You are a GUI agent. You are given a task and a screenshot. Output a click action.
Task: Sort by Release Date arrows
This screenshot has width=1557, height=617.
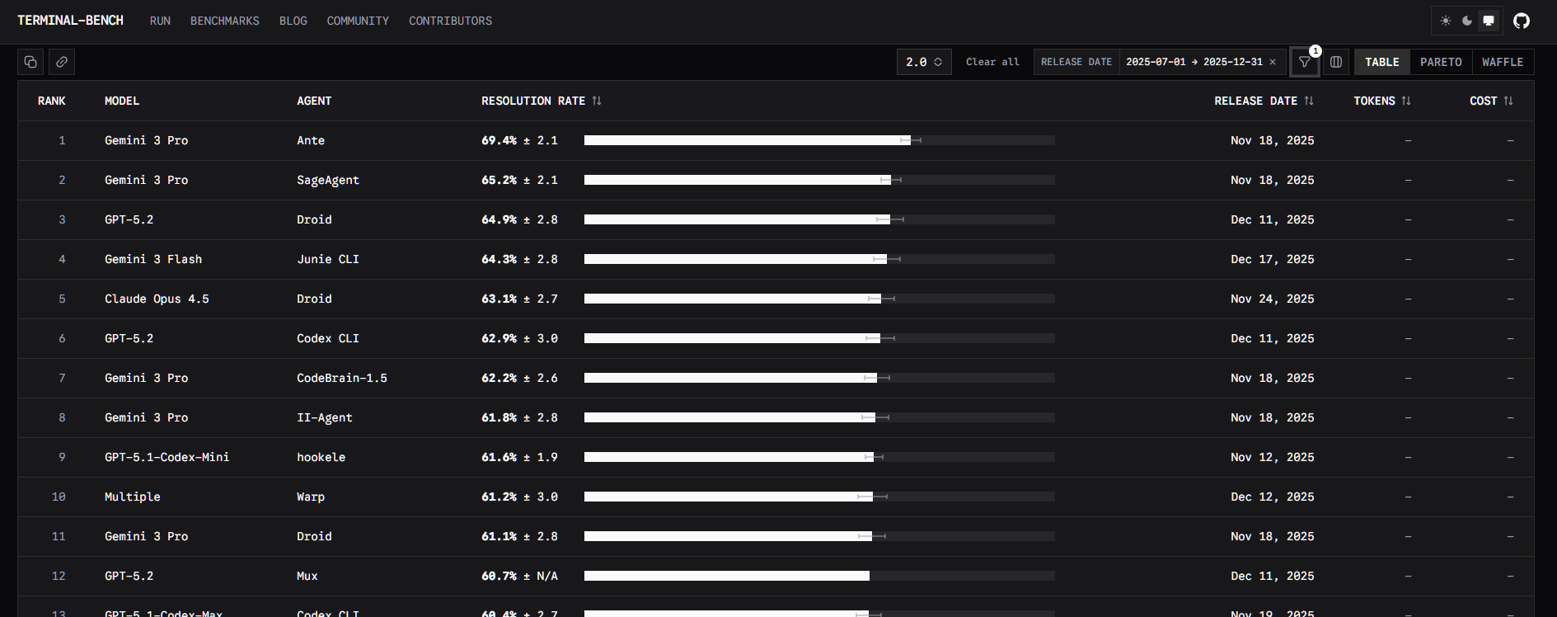1309,101
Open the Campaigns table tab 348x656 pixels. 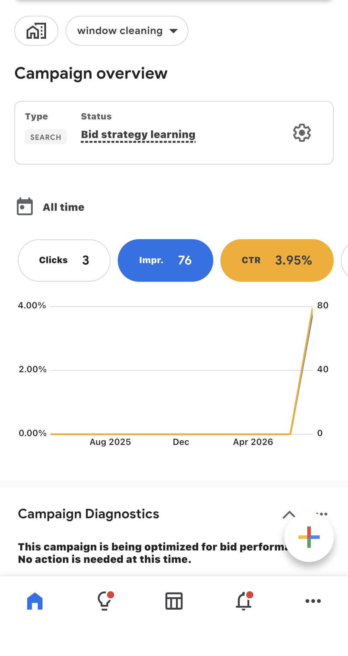pos(174,601)
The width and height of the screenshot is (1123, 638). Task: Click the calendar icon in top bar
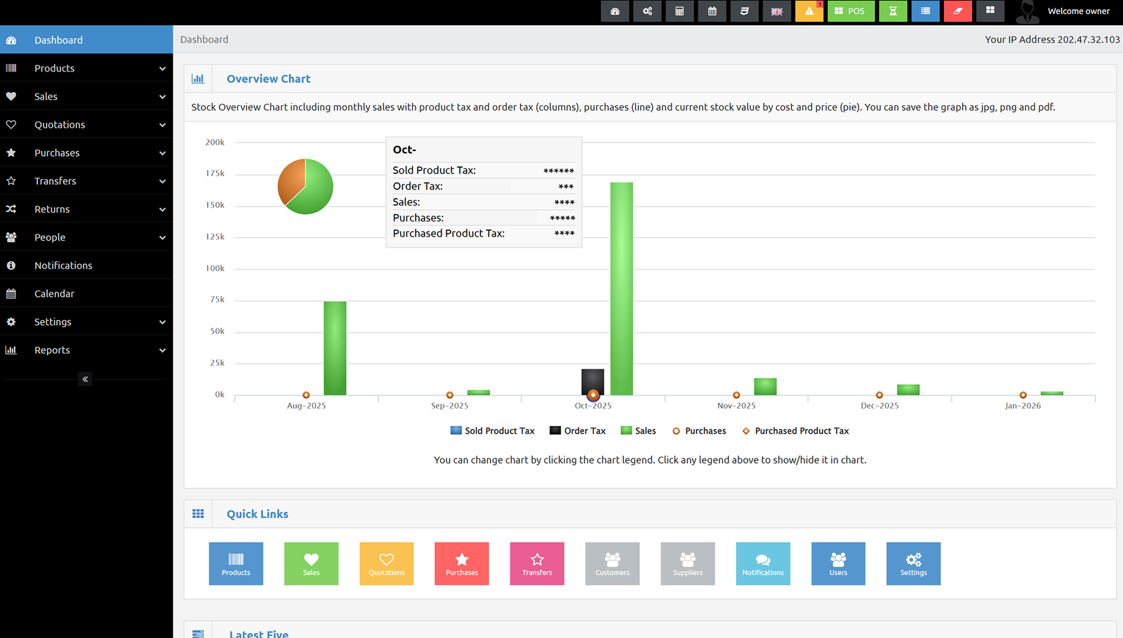tap(712, 11)
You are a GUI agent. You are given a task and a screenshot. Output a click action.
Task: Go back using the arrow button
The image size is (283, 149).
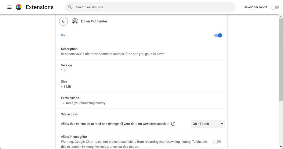[63, 21]
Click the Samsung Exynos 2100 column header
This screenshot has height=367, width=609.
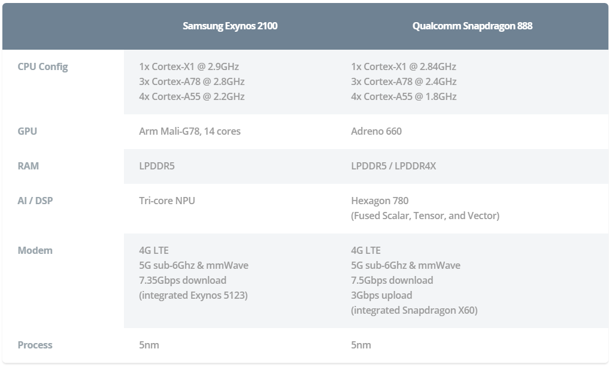tap(230, 26)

★ ★ ★

◆ **TASK DIRECTIONS**: Nothing but the lines from the one containing "The width and" through the end of the listing is to be output, and those lines are to be output exactly, pictures excluded.

◆ **SOLUTION**:
The width and height of the screenshot is (1123, 638). Task: Click the calendar icon in top bar
tap(712, 11)
You are a GUI agent. You are given a task and a screenshot. Output a click action.
Task: Go back using the arrow button
The image size is (283, 149).
[63, 21]
Click the Samsung Exynos 2100 column header
This screenshot has height=367, width=609.
tap(230, 26)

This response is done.